DS has been successfully used as a quality control tool in pharmaceutical analysis for the
simultaneous determination of drugs in multi-component formulations. This technique,
accessible to most laboratories, offers an alternative means of enhancing the sensitivity and
specificity in mixture analysis. The procedure is simple, rapid and does not require any
preliminary separations or treatment of the samples.
During the last few decades, a great interest has been seen in the development of various
novel drug delivery systems. In many of these formulations, surfactants like polysorbates
(Tweens) and co-surfactants like propylene glycol and polyethylene glycol (PEG) are used.
However, as those additives exhibit considerable absorbance at the wavelength of
maximum absorbance of diazepam UV-spectrometry method cannot be used to estimate
the drug accurately in their presence. In this sense, Dastidar and Sa present 1st DS as an
accurate, precise, and simple method in comparison to conventional UV-
spectrophotometry method for the estimation of diazepam in presence of Tween-20 and
propylene glycol.
Derivative Spectroscopic Method
15. Conclusions
UV-visible spectroscopy, a simple, rapid, precise and highly accurate method for
quantitative estimation is in great use now a day. Derivative spectrophotometry is an
analytical technique of great utility for extracting both qualitative and quantitative
information from spectra composed of unresolved bands by calculating and plotting one of
the mathematical derivatives of a spectral curve. Therefore the derivative spectra (first to
fourth-order) of the mixtures were checked to select a suitable spectrum to be used for the
simultaneous determination of the components.

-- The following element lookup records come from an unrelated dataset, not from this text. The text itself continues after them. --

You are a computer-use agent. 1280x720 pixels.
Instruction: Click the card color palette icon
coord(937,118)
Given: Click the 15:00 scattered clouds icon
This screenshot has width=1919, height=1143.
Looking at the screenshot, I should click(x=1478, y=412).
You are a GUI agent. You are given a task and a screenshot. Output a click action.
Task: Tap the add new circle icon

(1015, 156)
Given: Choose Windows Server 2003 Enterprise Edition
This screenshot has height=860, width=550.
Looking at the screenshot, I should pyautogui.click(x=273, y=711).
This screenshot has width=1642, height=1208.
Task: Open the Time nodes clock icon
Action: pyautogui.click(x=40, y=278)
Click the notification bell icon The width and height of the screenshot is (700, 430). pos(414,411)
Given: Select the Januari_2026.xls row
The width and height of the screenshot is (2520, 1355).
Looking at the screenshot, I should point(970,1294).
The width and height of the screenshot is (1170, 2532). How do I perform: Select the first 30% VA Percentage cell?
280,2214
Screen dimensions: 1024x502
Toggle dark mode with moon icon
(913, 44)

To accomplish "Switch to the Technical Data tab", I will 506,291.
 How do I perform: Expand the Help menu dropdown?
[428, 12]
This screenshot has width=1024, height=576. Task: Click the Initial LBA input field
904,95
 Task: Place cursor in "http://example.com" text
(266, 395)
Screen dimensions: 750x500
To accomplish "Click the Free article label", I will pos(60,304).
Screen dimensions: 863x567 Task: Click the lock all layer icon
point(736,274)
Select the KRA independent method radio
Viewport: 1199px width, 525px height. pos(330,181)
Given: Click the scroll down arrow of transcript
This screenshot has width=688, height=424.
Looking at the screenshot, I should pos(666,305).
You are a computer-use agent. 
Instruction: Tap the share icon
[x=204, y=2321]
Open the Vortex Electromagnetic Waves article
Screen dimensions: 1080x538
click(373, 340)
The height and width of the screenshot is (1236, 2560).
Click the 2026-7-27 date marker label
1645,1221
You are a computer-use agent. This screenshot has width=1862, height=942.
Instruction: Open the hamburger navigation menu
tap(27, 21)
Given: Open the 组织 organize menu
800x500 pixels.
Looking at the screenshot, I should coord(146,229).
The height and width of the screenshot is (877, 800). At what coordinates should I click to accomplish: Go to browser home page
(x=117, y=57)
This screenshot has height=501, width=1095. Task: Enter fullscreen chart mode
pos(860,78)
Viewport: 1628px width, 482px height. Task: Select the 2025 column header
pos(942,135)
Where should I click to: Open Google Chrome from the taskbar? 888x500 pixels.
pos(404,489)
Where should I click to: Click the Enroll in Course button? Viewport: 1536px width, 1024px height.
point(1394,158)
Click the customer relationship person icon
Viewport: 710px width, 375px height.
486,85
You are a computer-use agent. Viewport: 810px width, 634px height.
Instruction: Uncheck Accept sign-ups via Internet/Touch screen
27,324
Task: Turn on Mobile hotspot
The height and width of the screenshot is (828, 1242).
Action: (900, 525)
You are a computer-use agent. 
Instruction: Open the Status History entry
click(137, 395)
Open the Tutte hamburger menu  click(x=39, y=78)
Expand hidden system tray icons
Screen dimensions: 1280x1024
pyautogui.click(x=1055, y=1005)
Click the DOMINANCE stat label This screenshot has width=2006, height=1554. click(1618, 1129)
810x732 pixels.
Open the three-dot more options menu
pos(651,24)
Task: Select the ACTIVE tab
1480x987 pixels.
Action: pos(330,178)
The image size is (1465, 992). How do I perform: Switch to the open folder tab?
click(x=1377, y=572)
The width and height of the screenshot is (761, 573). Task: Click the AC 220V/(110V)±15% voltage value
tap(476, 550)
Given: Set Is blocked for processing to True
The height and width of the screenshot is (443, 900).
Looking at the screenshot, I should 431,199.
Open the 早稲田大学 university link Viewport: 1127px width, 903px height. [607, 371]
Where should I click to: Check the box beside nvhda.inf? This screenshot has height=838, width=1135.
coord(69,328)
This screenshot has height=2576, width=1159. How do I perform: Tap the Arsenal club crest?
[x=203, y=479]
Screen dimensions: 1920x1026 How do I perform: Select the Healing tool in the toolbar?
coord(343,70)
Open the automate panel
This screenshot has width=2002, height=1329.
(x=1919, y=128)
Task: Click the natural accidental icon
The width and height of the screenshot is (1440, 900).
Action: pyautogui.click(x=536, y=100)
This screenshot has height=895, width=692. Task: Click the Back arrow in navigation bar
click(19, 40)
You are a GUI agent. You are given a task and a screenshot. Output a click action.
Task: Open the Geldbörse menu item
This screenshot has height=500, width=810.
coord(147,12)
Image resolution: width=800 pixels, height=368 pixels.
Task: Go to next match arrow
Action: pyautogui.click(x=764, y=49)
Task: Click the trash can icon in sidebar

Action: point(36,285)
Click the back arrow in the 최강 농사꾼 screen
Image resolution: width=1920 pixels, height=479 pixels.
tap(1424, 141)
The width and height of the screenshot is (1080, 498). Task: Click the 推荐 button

Derivative techniques in spectroscopy often offer a powerful tool for a resolution
enhancement, when signal overlaps or interference exists. Several specific signals were
singled out for the components in the spectra of different derivative orders but the first-order
derivative spectra seemed to be generally the most suitable for analytical aim.
A derivative spectrum shows better resolution of overlapping bands than the fundamental
spectrum and may permit the accurate determination of the λmax of the individual bands.
Secondly, DS discriminates in favor of substances of narrow spectral bandwidth against
broad bandwidth substances. All the amplitudes in the derivative spectrum are proportional
to the concentration of the analyte provided that Beer's law is obeyed by the fundamental
spectrum.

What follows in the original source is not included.